Records from a data source

[Start of section]

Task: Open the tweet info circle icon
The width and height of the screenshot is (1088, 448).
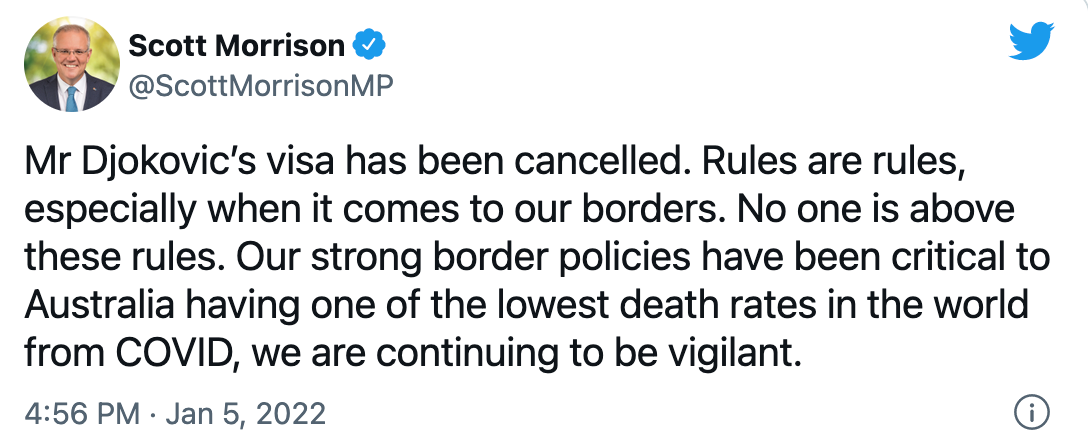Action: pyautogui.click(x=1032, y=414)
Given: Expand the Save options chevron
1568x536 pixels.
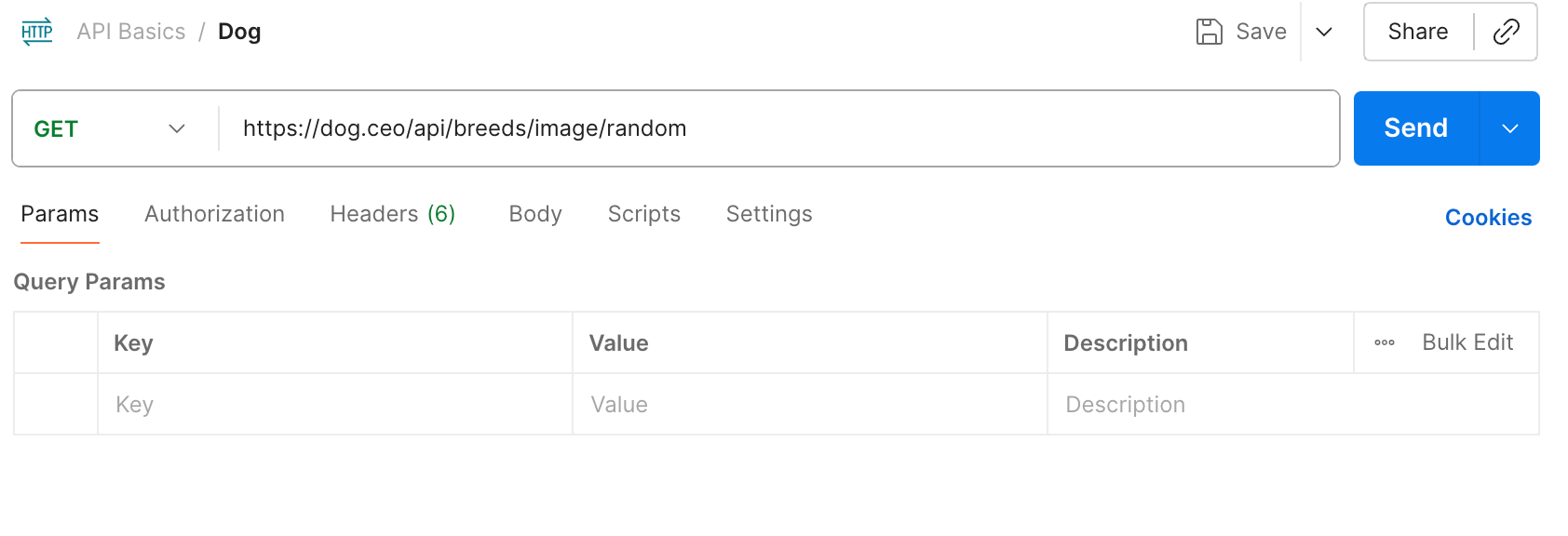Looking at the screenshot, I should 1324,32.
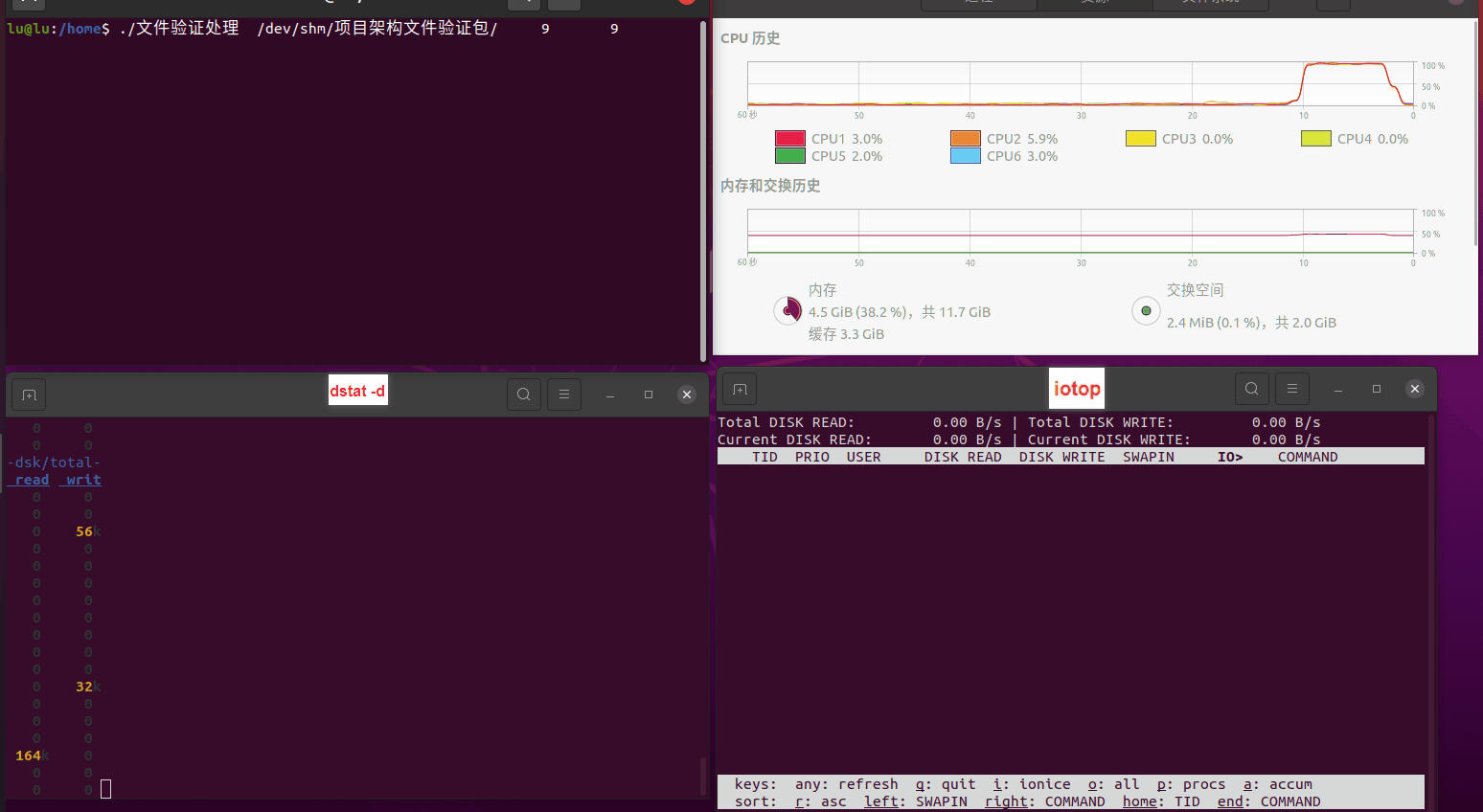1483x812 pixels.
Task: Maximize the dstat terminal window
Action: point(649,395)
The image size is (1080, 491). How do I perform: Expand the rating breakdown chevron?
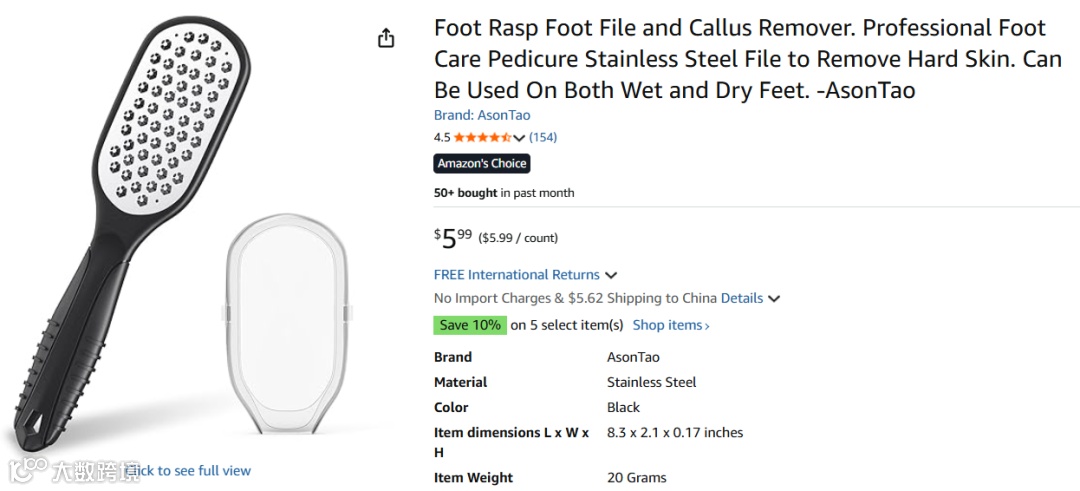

[End of section]

### PROBLEM TO WORK ON
Set down again, exactly, the lines from the one with "The width and" to the last line of the data, both included and pictures excluded.

### SOLUTION
The width and height of the screenshot is (1088, 448).
Action: pyautogui.click(x=1032, y=414)
Given: Expand the Save options chevron
1568x536 pixels.
Looking at the screenshot, I should 1324,32.
1483x812 pixels.
Task: Maximize the dstat terminal window
Action: point(649,395)
The image size is (1080, 491). How do I perform: Expand the rating breakdown chevron?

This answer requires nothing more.